▼

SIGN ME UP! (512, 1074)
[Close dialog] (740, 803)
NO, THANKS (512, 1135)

▲
▼

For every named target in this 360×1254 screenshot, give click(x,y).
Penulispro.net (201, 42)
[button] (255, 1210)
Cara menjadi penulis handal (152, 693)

▲

AIM OF THE TASK →
Above are the lines; repeat exactly the ones from the line containing "For every named" down to the line containing "Cara menjadi penulis handal (152, 693)", both inclusive.

YOUR RESPONSE →
For every named target in this 360×1254 screenshot, give click(x,y).
Penulispro.net (201, 42)
[button] (255, 1210)
Cara menjadi penulis handal (152, 693)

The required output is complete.